→ **TASK STATEMENT**: Beginning with the line that holds "Rumah (19, 97)" and ending with the last line below, please copy every line exactly, add nothing, and leave out the pictures.

→ **Dataset entries**:
********************

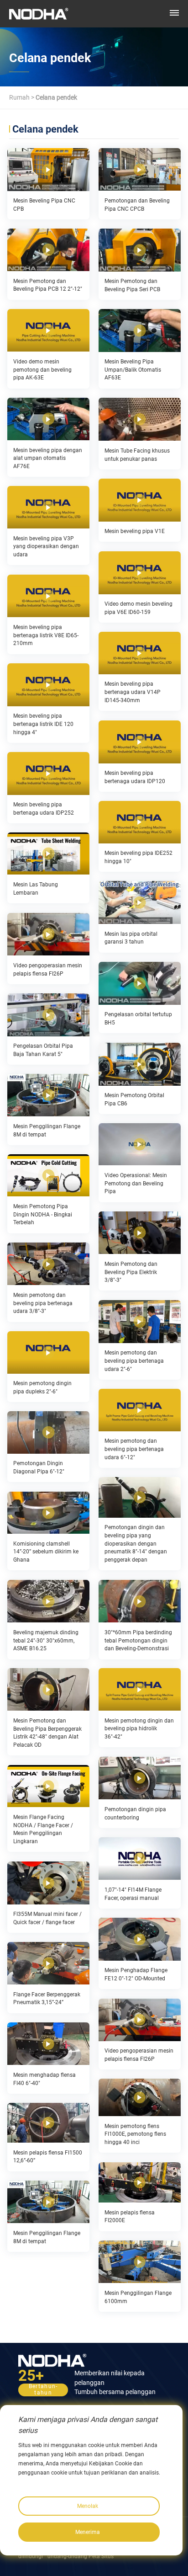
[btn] (174, 13)
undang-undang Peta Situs (80, 2556)
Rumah (19, 97)
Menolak (87, 2506)
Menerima (87, 2532)
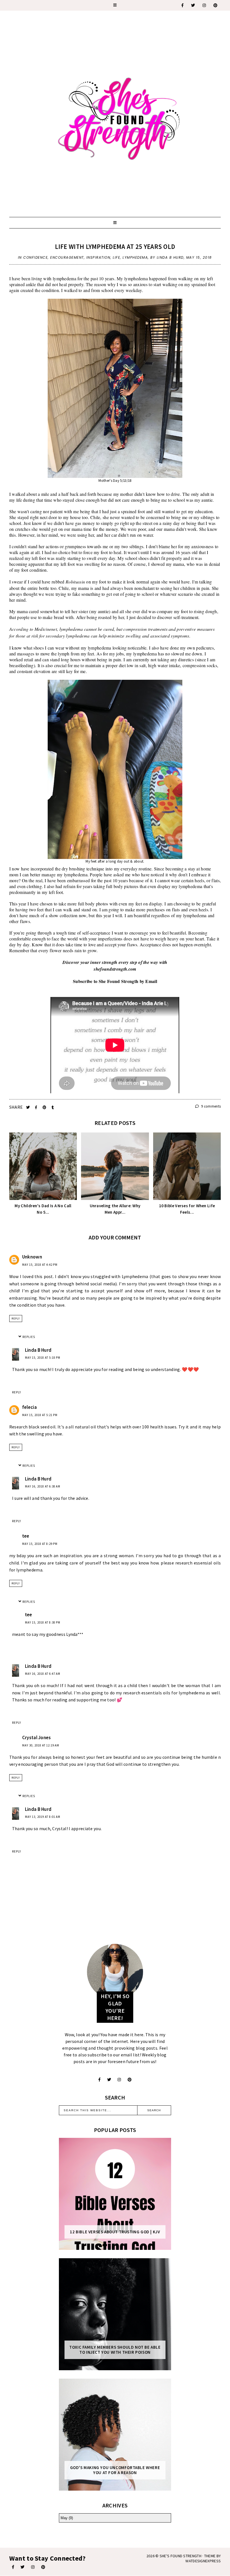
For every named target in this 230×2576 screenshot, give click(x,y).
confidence (35, 257)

********************

→ **ANSWER TO THE EXERCISE**:
Rumah (19, 97)
Menolak (87, 2506)
Menerima (87, 2532)
For every named target in this 230×2576 screenshot, give click(x,y).
confidence (35, 257)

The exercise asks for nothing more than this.